**MATERIAL PROVIDED:**
- - -

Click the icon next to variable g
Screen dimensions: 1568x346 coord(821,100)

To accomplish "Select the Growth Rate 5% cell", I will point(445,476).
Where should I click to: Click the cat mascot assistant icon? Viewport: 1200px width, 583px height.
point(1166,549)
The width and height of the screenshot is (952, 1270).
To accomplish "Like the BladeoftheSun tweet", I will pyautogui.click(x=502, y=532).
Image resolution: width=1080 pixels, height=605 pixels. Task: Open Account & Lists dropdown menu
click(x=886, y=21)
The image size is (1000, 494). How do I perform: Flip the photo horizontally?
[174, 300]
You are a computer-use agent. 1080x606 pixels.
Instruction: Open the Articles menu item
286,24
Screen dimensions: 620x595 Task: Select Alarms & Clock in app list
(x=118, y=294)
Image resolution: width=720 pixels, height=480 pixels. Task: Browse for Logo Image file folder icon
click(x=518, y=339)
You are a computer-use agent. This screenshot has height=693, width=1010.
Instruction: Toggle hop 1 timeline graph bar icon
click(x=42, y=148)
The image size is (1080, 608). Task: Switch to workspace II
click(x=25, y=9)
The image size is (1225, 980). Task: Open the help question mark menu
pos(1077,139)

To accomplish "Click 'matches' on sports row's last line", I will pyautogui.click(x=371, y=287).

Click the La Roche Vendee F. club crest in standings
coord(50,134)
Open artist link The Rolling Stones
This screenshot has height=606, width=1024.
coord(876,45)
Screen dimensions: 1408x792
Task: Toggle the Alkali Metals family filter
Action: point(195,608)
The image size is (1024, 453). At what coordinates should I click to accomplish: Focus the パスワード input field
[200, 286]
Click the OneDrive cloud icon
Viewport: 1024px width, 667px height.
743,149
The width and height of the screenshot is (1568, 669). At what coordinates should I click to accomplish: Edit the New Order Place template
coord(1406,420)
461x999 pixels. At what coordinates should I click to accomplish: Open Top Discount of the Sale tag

- - -

**WHAT THIS TASK INVOLVES:**
An exact reproduction of all the entries above is required.

**PROBLEM SOLUTION:**
Click the icon next to variable g
Screen dimensions: 1568x346 coord(821,100)

To accomplish "Select the Growth Rate 5% cell", I will point(445,476).
Where should I click to: Click the cat mascot assistant icon? Viewport: 1200px width, 583px height.
point(1166,549)
The width and height of the screenshot is (952, 1270).
To accomplish "Like the BladeoftheSun tweet", I will pyautogui.click(x=502, y=532).
Image resolution: width=1080 pixels, height=605 pixels. Task: Open Account & Lists dropdown menu
click(x=886, y=21)
The image size is (1000, 494). How do I perform: Flip the photo horizontally?
[174, 300]
You are a computer-use agent. 1080x606 pixels.
Instruction: Open the Articles menu item
286,24
Screen dimensions: 620x595 Task: Select Alarms & Clock in app list
(x=118, y=294)
Image resolution: width=720 pixels, height=480 pixels. Task: Browse for Logo Image file folder icon
click(x=518, y=339)
You are a computer-use agent. This screenshot has height=693, width=1010.
Instruction: Toggle hop 1 timeline graph bar icon
click(x=42, y=148)
The image size is (1080, 608). Task: Switch to workspace II
click(x=25, y=9)
The image size is (1225, 980). Task: Open the help question mark menu
pos(1077,139)

To accomplish "Click 'matches' on sports row's last line", I will pyautogui.click(x=371, y=287).

Click the La Roche Vendee F. club crest in standings
coord(50,134)
Open artist link The Rolling Stones
This screenshot has height=606, width=1024.
coord(876,45)
Screen dimensions: 1408x792
Task: Toggle the Alkali Metals family filter
Action: point(195,608)
The image size is (1024, 453). At what coordinates should I click to accomplish: Focus the パスワード input field
[200, 286]
Click the OneDrive cloud icon
Viewport: 1024px width, 667px height.
743,149
The width and height of the screenshot is (1568, 669). At what coordinates should I click to accomplish: Edit the New Order Place template
coord(1406,420)
461x999 pixels. At what coordinates should I click to accomplish: Open Top Discount of the Sale tag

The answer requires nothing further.